** Record set follows **

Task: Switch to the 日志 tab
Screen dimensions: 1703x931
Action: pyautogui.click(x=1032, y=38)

** End of Record set **
** Record set follows **

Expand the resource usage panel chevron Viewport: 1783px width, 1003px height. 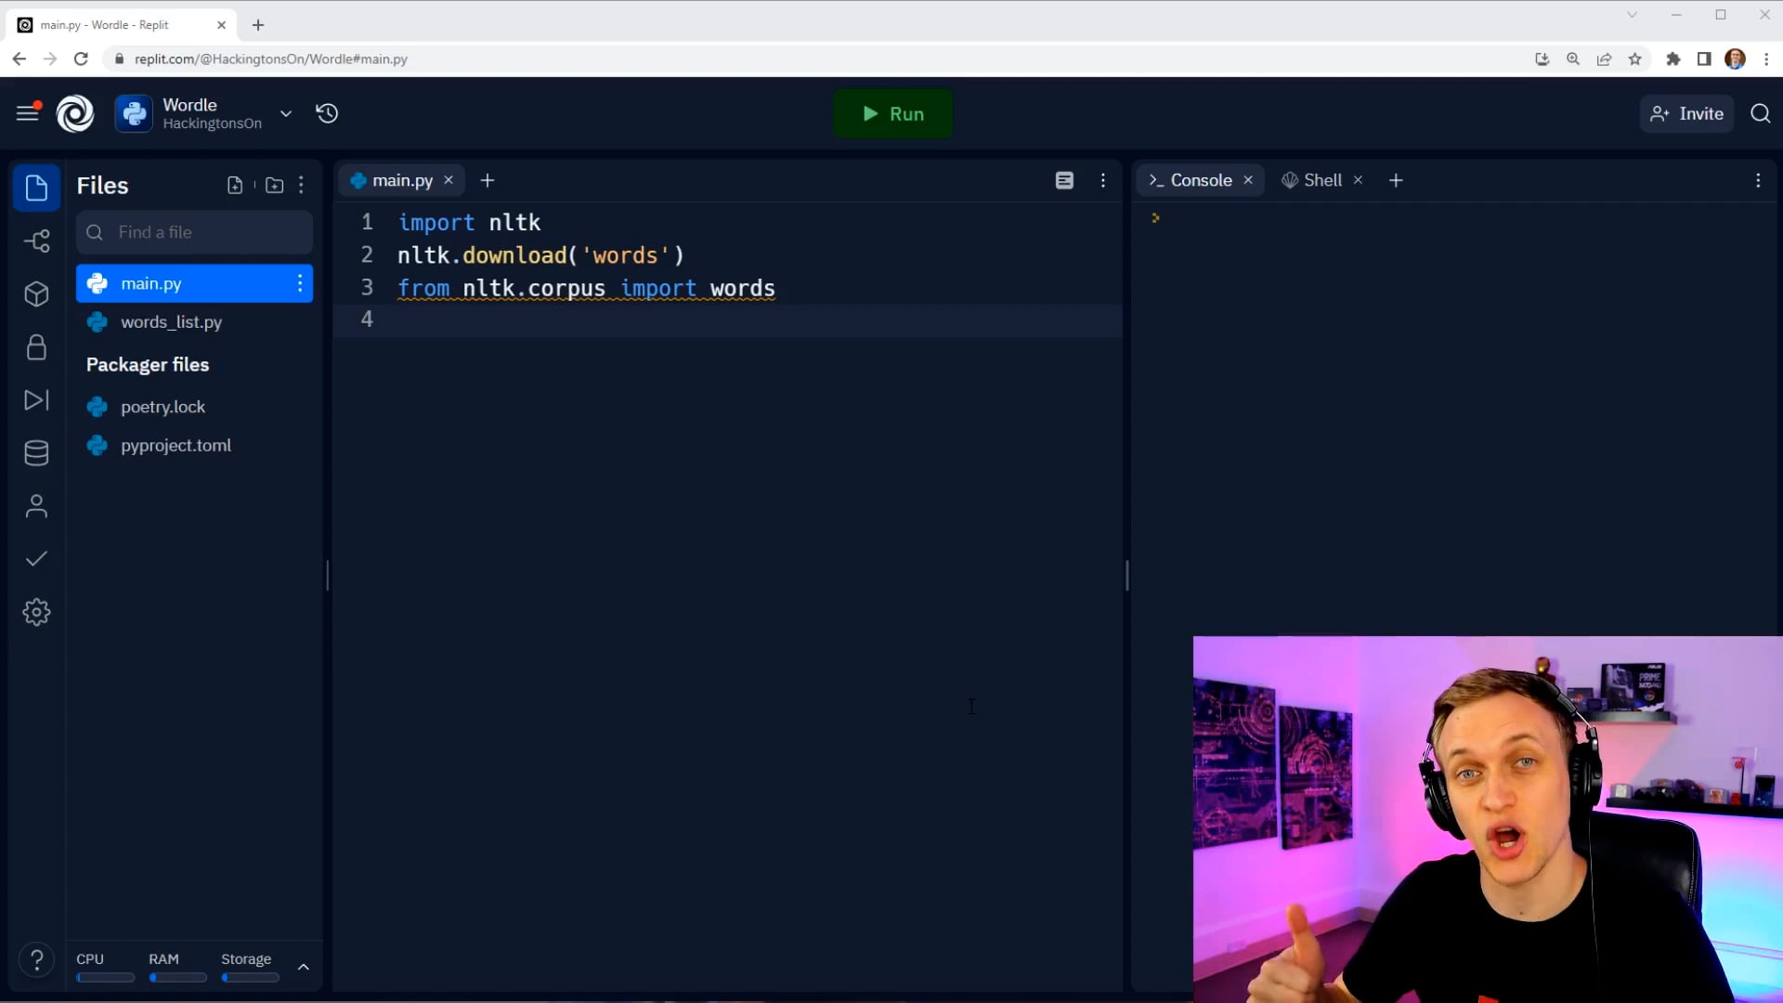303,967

** End of Record set **
** Record set follows **

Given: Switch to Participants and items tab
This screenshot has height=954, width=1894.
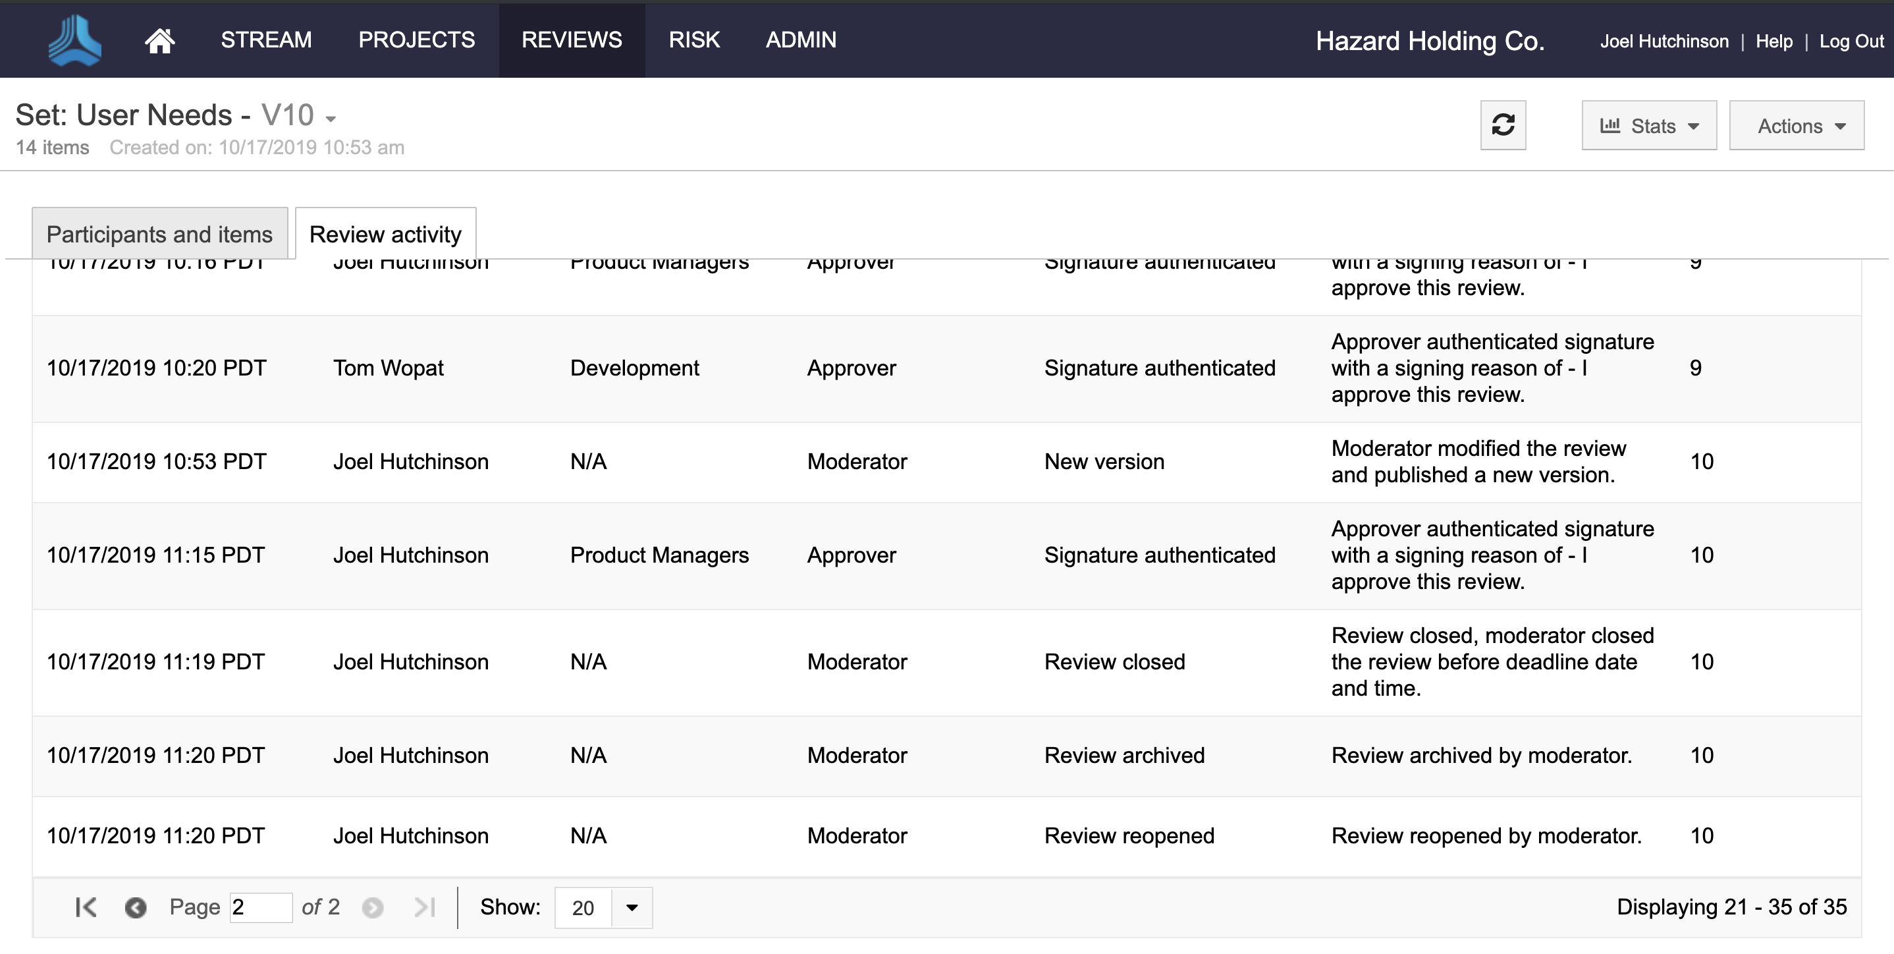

** End of Record set **

Task brief: For this exercise, copy each line from the listing above that has the word "Switch".

Exercise result:
Task: Switch to the 日志 tab
Given: Switch to Participants and items tab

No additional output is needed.